Secondo la dottrina volgare, l'uomo attingerebbe tutti i suoi istinti in sé stesso. Essi procederebbero sia dal suo organismo, — e pertanto non ne sarebbe responsabile — sia dalla sua stessa natura, nella quale può cercare una giustificazione ai suoi stessi occhi, asserendo che non è colpa sua s e è fatto così. La Dottrina Spiritista e in modo evidente più morale. Essa ammette nell'uomo il libero arbitrio in tutta la sua completezza. E dicendogli che, se commette il male cede a una cattiva ed estranea suggestione, gliene lascia tutta la responsabilità, poiché gli riconosce il potere di resistere, cosa evidentemente più facile che se dovesse lottare contro la sua stessa natura. Così, secondo la Dottrina Spiritista, non ci sono impulsi irrefrenabili: l'uomo può sempre chiudere le orecchie alla voce occulta che nel suo intimo lo sollecita al male, come può chiuderle alla voce materiale di qualcuno che gli parla. Lo può fare di sua volontà, domandando a Dio la forza necessaria e chiedendo a questo scopo l'assistenza dei buoni Spiriti. È ciò che Gesù ci insegna nella sublime Orazione domenicale, quando ci fa dire: «Non c'indurre in tentazione, ma liberaci dal male.»

Questa teoria della causa determinante dei nostri atti risulta evidente da tutto l'insegnamento dato dagli Spiriti. Non solo essa è sublime in quanto a moralità, ma aggiungeremo ch'essa rivela l'uomo ai suoi stessi occhi; lo mostra libero di scuotere un giogo che lo ossessiona, così come è libero di chiudere la sua casa agli importuni. Non è più una macchina che agisce per un impulso indipendente dalla sua volontà, e un essere dotato di ragione, che ascolta, giudica e sceglie liberamente fra due partiti.
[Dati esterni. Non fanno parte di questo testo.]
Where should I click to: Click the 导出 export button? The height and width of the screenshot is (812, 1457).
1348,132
Aggiungiamo ancora che, malgrado ciò, l'uomo non è affatto privato della sua iniziativa, non cessa di agire secondo i suoi impulsi, perché in definitiva non è che uno Spirito incarnato, il quale conserva, sotto l'involucro del corpo, le qualità e i difetti che aveva come Spirito. Gli errori che commettiamo hanno dunque la loro origine primitiva nell'imperfezione del nostro stesso Spirito, che non ha ancora raggiunto la superiorità morale che avrà un giorno, ma che non per questo il suo libero arbitrio ha dei limiti. La vita fisica gli viene data per purificarsi delle sue imperfezioni attraverso le prove che subisce, e sono precisamente queste imperfezioni che lo rendono più debole e più accessibile alle suggestioni degli Spiriti imperfetti. Costoro, a loro volta, ne approfittano per cercare di farlo soccombere nella lotta che egli ha intrapreso. Se esce vincitore da questa battaglia, si eleva. Se soccombe, rimane quello che era, ne peggiore, ne migliore: è una prova che dovrà essere ricominciata e che potrà così durare a lungo. Più si purifica, più i suoi lati deboli diminuiscono e meno dà adito a chi lo sollecita al male. La sua forza morale cresce in ragione della sua elevatezza, e i cattivi Spiriti si allontanano da lui.

Tutti gli Spiriti più o meno buoni, quando si incarnano, costituiscono la specie umana. Poiché la nostra Terra e uno dei mondi meno avanzati, in essa si trovano più Spiriti cattivi che Spiriti buoni. Ecco perché qui vediamo tante perversioni. Compiamo dunque tutti i nostri sforzi per non ritornarci dopo questa stazione, e per meritarci di andare a riposare in un mondo migliore, in uno di quei mondi privilegiati dove il bene regna assoluto, e dove ci ricorderemo del nostro passaggio su questa Terra solo come di un tempo d'esilio.